There are a lot of questions posted which ask about what mainstream physics says about something, but imply that the OP has a completely different opinion. For example:
- https://physics.stackexchange.com/questions/278393/lets-get-back-to-the-ether-what-is-it. The OP has some theory about the ether, as shown in their answers on other questions, and wants to get opinions "before giving my own."
- https://physics.stackexchange.com/questions/277873/does-this-observation-in-a-probabilistic-experiment-indicate-presence-of-a-balan. This question (v1) asks if some experimental data is a "coincidence". The OP has already published a paper claiming that it is not a coincidence and is evidence for a non-mainstream modification of quantum mechanics.
- In Einstein's "relativity of simultaneity" thought experiment, would not the passenger on the train see a dimmer signal? In this question (v1), OP asked if I "admit" that special relativity says something happens in a thought experiment. 10 comments later, OP triumphantly reveals that an extension to this thought experiment is supposed to disprove special relativity (it does not).
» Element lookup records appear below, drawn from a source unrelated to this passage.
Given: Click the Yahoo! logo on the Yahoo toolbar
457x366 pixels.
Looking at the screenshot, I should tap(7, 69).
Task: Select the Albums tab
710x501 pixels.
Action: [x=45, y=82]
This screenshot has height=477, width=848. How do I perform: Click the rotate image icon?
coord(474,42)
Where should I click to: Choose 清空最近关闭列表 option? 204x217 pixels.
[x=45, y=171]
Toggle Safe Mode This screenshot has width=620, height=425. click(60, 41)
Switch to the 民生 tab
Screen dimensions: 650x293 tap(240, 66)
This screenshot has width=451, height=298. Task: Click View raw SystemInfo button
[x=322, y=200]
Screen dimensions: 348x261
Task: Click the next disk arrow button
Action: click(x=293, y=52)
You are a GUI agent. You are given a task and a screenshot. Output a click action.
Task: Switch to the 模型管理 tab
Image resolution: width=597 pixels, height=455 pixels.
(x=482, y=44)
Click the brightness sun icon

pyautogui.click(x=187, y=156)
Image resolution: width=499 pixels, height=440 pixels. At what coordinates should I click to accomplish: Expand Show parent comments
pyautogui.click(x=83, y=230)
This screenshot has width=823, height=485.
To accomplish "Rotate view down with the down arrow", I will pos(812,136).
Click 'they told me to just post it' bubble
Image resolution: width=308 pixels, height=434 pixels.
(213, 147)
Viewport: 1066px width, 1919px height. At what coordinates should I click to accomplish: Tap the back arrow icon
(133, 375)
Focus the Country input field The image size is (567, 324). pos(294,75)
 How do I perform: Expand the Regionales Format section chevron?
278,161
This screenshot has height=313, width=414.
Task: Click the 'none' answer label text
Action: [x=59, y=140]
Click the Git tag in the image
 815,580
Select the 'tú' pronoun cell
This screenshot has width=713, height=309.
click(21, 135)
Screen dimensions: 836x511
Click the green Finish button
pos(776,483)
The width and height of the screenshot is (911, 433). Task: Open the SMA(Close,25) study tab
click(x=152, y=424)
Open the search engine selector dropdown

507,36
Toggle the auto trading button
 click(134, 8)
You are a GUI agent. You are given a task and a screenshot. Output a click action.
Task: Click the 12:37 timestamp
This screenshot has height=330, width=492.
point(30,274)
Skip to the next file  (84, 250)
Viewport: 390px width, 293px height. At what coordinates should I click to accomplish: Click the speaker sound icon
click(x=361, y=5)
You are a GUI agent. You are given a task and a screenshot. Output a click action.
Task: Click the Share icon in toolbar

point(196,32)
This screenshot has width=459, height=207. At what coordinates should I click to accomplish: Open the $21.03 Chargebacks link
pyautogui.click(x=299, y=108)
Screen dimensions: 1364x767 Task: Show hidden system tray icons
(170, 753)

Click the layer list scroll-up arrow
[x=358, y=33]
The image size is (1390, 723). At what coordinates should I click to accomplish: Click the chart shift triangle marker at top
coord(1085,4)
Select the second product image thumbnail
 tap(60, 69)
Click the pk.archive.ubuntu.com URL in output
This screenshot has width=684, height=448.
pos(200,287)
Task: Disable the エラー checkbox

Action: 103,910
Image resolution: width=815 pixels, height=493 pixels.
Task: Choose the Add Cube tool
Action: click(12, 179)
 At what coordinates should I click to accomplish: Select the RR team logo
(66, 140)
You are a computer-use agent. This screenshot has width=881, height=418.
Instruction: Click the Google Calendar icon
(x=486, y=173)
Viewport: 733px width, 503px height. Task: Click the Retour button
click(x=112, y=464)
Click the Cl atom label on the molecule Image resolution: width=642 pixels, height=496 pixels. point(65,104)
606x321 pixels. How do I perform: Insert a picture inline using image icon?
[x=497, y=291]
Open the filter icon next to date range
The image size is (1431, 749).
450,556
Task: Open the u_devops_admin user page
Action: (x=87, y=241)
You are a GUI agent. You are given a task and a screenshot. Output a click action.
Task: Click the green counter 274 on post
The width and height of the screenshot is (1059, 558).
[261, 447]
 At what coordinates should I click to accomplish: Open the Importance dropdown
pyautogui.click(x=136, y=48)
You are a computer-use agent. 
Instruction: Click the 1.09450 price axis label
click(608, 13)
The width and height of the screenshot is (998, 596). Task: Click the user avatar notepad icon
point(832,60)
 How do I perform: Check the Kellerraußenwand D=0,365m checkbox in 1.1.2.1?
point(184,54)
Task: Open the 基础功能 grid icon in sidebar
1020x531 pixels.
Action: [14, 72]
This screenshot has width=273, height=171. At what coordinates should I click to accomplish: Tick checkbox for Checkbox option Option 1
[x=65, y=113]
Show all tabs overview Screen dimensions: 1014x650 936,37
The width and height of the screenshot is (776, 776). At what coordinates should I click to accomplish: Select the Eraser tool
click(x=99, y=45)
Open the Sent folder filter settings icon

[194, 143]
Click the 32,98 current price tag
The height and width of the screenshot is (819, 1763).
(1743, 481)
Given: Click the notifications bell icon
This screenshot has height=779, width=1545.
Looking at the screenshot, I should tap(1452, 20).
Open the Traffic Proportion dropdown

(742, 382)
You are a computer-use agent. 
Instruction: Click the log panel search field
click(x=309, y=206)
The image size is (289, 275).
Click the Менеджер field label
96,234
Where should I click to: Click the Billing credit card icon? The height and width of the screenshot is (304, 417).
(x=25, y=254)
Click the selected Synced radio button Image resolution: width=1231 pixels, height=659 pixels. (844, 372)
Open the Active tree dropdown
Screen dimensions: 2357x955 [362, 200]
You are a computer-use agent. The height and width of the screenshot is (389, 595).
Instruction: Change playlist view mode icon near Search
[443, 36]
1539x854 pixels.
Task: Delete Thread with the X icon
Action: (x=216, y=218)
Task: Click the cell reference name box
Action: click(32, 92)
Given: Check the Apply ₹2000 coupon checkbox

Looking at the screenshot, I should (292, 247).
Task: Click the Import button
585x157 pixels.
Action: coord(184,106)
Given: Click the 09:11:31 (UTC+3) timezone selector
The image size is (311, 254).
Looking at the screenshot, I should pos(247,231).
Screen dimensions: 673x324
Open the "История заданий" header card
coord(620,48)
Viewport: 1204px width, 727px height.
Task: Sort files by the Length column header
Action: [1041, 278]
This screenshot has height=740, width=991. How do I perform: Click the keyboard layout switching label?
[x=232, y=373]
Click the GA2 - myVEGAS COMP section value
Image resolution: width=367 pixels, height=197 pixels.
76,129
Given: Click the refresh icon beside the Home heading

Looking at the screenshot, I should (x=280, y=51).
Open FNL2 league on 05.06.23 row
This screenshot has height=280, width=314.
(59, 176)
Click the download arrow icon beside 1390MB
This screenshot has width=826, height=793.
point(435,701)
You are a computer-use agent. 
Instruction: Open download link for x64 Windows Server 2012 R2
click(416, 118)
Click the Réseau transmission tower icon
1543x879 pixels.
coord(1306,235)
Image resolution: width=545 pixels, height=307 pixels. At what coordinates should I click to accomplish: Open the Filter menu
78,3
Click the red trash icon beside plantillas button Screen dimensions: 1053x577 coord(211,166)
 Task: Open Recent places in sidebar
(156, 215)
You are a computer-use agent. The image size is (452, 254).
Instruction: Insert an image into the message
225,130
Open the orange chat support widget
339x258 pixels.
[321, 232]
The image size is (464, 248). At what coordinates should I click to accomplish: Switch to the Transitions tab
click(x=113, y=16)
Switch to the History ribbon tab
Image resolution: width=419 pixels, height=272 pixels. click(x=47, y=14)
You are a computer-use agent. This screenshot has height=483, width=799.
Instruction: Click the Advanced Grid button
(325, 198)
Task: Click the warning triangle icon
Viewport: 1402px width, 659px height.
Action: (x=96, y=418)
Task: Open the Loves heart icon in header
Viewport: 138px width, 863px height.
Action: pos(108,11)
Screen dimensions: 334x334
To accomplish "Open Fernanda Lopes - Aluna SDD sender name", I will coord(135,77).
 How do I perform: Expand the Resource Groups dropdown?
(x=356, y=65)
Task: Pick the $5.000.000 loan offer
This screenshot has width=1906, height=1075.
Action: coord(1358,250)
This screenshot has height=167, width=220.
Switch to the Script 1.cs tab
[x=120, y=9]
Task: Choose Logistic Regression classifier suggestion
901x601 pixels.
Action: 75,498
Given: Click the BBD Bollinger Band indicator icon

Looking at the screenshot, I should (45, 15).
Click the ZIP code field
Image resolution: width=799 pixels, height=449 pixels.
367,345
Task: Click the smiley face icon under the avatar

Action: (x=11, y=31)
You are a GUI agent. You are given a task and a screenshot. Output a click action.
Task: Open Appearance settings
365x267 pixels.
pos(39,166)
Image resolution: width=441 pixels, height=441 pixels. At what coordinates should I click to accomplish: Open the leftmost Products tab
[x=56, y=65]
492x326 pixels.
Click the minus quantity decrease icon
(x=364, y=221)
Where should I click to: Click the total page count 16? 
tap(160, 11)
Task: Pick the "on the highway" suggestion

- What exactly is a photon? The OP already has extremely strong and non-mainstream opinions on what a photon is.
- https://physics.stackexchange.com/questions/279189/prove-that-classical-physics-gives-the-wrong-answer The OP is "issuing a challenge" to the community, to basically prove that quantum mechanics works. They've already written an article saying that quantum mechanics doesn't work.
I don't like answering any of these questions, because they feel fundamentally unproductive. The OP is just using the question as a soapbox for promoting their own opinion, or as an opening to argue with people posting answers. They can't learn anything from the answers because they already have their own. And half the time the OP drags answerers in long and unproductive debates in the comments.
However, there's no close reason that directly addresses this kind of question. I believe all of these questions should be closed, but all close reasons above are incorrect. For example, one might try to close as 'non mainstream' or 'opinion based', but neither of those are true. The actual questions have clear, non-opinion-based, mainstream answers.
Sometimes, people try to use the 'unclear what you're asking' close reason, because this is also incorrect, because there is a well-defined question in each of these. I think people use this reason because it looks like OP really has another, completely different question (e.g. "is my theory correct") in mind, but this takes some reading between the lines.
How should these types of questions be handled?